This lab assignment requires you to compare the performance of two distinct sorting algorithms to obtain some
appreciation for the parameters to be considered in selecting an appropriate sort. Write a Quicksort and a Natural Merge Sort. They should both be recursive or both be iterative, so that the overhead of recursion will not be a factor in your comparisons. Be sure to justify your choice. Also, in your analysis, consider how your code would have differed if you had made the other choice.
A Quicksort (or Partition Exchange Sort) divides the data into 2 partitions separated by a pivot. The first partition contains all the items which are smaller than the pivot. The remaining items are in the other partition. You will write four versions of Quicksort:
- Select the first item of the partition as the pivot. Treat partitions of size one and two as stopping cases.
- Select the first item of the partition as the pivot. Treat a partition of size 100 as a stopping case. Use an insertion sort to finish.
- Select the first item of the partition as the pivot. Treat a partition of size 50 as a stopping case. Use an insertion sort to finish.
- Select the median-of-three as the pivot. Treat partitions of size one and two as stopping cases.
Merge Sort is a useful sort to know if you are doing External Sorting. The need for this will increase as data sizes increase. The traditional Merge Sort requires double space. To eliminate this issue, you are to implement Natural Merge using a linked implementation. In your analysis be sure to compare to the effect of using a straight Merge Sort instead.

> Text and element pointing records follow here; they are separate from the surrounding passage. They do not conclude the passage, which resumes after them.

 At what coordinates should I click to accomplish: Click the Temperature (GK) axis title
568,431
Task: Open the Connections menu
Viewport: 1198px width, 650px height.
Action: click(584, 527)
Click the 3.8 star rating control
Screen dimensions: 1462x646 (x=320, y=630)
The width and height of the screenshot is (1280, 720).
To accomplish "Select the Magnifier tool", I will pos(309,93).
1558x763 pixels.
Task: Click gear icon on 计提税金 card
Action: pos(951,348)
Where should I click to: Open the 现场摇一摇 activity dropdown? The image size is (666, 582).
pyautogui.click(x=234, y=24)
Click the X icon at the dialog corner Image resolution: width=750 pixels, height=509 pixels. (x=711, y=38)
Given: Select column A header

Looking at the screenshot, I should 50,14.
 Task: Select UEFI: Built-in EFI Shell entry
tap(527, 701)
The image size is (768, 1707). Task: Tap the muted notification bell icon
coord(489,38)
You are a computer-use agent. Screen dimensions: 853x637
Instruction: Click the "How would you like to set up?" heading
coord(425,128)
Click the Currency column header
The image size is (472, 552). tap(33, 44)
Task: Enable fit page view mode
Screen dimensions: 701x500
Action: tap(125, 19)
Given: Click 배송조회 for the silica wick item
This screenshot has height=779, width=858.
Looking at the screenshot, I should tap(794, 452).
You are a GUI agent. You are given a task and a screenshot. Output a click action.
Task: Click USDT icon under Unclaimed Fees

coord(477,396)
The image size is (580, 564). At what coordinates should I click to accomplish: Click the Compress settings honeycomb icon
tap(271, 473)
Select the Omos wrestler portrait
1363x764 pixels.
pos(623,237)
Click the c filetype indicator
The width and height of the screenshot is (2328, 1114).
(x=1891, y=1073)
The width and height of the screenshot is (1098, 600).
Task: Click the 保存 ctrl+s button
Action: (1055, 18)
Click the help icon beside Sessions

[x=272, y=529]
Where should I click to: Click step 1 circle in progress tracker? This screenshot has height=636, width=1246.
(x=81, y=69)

Create input files of four sizes: 50, 1000, 2000, 5000 and 10000 integers. For each size file make 3 versions. On the first use a randomly ordered data set. On the second use the integers in reverse order. On the third use the integers in normal ascending order. (You may use a random number generator to create the randomly ordered file, but it is important to limit the duplicates to <1%. Alternatively, you may write a shuffle function to randomize one of your ordered files.) This means you have an input set of 15 files plus whatever you deem necessary and reasonable. The size 50 files are to be turned in. The other sizes are for timing purposes. Your code needs to print out the sorted values. Files are available at on the course web page if you want to copy them. Your data should be formatted so that each number is on a separate line with no leading blanks. There should be no blank lines in the file.
Each sort must be run against all the input files. With five sorts and 15 input sets, you will have 75 required runs. For grading purposes, for each sort, turn in output only for the size 50 files. You will have 15 sets of output to turn in for the size 50 files.
Your program should access the system clock to get some time values for the different runs. The call to the clock should be placed as close as possible to the beginning and the end of each sort. If other code is included, it may have a large, albeit fixed, cost, which would tend to drown out the differences between the runs, if any. Why take a chance! If you get too many zero time data values or any negative time values then you must fix the problem. One way to do this is to use larger, files than those specified. Another solution is to perform the sorting in a loop, N times, and calculate an average value. You would need to be careful to start over with unsorted data, each time through the loop.
Turn in an analysis comparing the two sorts and their performance. Be sure to comment on the relative runtimes of the various runs, the effect of the order of the data, the effect of different size files, and the effect of different partition sizes and pivot selection methods for Quicksort. Which factor has the most effect on the efficiency? Be sure to consider both time and space efficiency. Be sure to justify your data structures. As time permits consider examining alternate methods of selecting the pivot for Quicksort. Also consider files of size 20,000 or additional random files – perhaps with 15-20% duplicates. Your analysis must include a table of the times obtained.
It is to your advantage to turn the lab in on time to avoid competition with studying for the final. It will not be accepted after the due date except by prior arrangement.